For the 6th year in a row NE IA RC&D partnered with the Iowa DNR Forest Health Dept. emerald ash borer sentinel tree monitoring program. Sentinel trees are usually 4-6 inch diameter ash trees (sometimes smaller, sometimes larger) in parks and recreation areas that are at high risk for emerald ash borer infestations. Parks with campgrounds are at risk because the movement of infected ash firewood is the main method of transport for the borer. Depending on the size and number of campsites at each park, 1-5 ash trees are double girdled and the bark removed between the girdles. Each tree is tagged with a notice stating the tree is a part of the monitoring effort and GPSed to assist with locating the tree the following fall. It has been determined the ash borer is attracted to stressed ash trees first, so the girdled trees will be the trees that will attract any borers that may be in the area.
The following fall, the ash trees are cut down and the bark is peeled off in 6-10 areas of the tree, looking for the larva stage of the borer and evidence of it’s s-shaped tunneling activity. If undetected, an infestation of emerald ash borer eventually girdles the tree, essentially starving it of water and nutrients. Infected trees decline and die in 2-3 years.
This year 416 sentinel trees statewide were inspected and all were negative for emerald ash borer. RC&D’s part of the monitoring was 100 trees in northeast Iowa parks and recreation sites. Due to funding cuts, no sentinel trees were prepared for 2014. At this time it is uncertain if the program will resume in the future.

Required actions =>
(a) Please repeat the emerald ash borer passage word for word, everything from "This year 416" down to "in the future.".
(b) According to the emerald ash borer passage, how many sentinel trees were inspected statewide this year?
The data after this point is separate from the emerald ash borer passage.

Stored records
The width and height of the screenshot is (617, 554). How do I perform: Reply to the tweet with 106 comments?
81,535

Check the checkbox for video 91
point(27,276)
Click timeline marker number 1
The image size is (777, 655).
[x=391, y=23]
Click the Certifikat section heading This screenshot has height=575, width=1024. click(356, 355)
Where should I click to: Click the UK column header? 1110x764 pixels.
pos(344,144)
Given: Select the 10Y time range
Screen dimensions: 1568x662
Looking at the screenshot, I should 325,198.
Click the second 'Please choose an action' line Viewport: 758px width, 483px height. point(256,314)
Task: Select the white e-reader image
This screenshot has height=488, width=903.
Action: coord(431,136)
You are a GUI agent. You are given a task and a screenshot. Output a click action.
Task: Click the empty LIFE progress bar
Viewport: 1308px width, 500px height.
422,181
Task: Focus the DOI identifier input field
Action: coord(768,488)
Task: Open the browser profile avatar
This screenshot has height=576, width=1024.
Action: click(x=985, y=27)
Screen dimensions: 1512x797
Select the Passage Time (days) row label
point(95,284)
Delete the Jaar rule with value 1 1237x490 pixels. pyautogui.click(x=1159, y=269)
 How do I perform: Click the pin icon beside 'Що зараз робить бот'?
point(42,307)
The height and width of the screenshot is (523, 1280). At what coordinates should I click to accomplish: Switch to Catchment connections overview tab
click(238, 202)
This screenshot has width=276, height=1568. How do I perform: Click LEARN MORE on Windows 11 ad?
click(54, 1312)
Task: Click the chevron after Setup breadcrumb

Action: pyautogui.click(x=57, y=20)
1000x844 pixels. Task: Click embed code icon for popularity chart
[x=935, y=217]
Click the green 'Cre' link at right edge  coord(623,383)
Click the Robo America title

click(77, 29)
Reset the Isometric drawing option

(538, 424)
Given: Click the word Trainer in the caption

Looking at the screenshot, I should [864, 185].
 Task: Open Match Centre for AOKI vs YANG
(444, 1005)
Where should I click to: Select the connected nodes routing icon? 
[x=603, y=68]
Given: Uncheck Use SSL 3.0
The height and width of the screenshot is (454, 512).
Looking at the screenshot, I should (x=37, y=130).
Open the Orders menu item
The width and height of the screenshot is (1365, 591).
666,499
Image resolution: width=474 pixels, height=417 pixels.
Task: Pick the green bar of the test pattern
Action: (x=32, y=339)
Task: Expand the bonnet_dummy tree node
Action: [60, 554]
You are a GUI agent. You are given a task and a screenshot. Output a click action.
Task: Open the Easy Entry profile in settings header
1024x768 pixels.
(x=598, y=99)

Task-by-task answers =>
(a)
This year 416 sentinel trees statewide were inspected and all were negative for emerald ash borer. RC&D’s part of the monitoring was 100 trees in northeast Iowa parks and recreation sites. Due to funding cuts, no sentinel trees were prepared for 2014. At this time it is uncertain if the program will resume in the future.

(b) 416 sentinel trees.